WORK TASK: Pick out every line in the data below that holds "agent".

——

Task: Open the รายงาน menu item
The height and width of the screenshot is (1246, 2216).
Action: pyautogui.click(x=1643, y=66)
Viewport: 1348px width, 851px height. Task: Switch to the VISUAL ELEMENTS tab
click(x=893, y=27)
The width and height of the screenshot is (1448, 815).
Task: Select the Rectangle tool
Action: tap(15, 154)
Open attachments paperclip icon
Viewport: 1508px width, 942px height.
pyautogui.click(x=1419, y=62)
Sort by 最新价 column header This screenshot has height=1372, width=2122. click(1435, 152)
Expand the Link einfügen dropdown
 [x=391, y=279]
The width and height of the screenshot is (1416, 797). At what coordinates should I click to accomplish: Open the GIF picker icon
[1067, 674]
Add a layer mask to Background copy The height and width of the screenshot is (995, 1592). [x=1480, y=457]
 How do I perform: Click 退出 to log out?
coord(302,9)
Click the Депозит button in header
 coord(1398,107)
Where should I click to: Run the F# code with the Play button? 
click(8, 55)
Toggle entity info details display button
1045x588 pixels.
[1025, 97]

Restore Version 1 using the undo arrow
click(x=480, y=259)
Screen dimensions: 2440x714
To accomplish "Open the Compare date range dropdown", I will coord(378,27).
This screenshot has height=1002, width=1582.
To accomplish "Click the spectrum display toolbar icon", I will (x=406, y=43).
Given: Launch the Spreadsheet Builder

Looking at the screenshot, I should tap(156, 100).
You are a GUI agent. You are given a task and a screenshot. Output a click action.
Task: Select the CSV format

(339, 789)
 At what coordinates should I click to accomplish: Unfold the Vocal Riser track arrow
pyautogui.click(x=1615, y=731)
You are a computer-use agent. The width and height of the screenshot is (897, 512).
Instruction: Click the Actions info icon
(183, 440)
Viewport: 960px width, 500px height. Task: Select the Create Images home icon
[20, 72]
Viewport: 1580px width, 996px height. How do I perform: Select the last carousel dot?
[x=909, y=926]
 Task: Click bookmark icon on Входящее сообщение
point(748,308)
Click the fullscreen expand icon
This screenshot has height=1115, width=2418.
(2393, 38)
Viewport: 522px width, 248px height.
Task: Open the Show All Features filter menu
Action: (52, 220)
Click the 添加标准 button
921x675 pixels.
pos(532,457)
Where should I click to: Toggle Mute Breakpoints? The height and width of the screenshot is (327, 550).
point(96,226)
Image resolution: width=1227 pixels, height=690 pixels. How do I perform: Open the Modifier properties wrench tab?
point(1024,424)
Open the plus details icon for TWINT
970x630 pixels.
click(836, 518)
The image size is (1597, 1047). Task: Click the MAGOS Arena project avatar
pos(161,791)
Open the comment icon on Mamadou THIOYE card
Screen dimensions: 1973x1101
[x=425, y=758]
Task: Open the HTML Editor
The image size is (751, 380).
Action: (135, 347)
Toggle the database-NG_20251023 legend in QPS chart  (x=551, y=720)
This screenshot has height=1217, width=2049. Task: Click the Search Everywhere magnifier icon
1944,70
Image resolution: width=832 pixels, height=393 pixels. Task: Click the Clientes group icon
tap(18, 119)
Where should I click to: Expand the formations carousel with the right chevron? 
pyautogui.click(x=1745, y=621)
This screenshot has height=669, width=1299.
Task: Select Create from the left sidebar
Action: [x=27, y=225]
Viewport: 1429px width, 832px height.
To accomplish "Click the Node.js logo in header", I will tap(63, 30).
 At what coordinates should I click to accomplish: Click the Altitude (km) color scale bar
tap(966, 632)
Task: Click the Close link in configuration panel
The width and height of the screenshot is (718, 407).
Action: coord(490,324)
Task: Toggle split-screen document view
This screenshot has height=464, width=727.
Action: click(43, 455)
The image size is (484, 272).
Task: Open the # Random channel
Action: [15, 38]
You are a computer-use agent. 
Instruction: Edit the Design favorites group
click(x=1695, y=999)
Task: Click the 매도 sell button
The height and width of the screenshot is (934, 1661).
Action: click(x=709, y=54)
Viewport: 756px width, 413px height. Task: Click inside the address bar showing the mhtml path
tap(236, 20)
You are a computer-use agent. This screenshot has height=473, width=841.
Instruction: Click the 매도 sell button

——

SOLUTION TO THIS PROBLEM:
You are a GUI agent. You are given a task and a screenshot. Output a click action.
You are a computer-use agent. The width and height of the screenshot is (897, 512).
You are a computer-use agent. 
You are a computer-use agent. This screenshot has height=473, width=841.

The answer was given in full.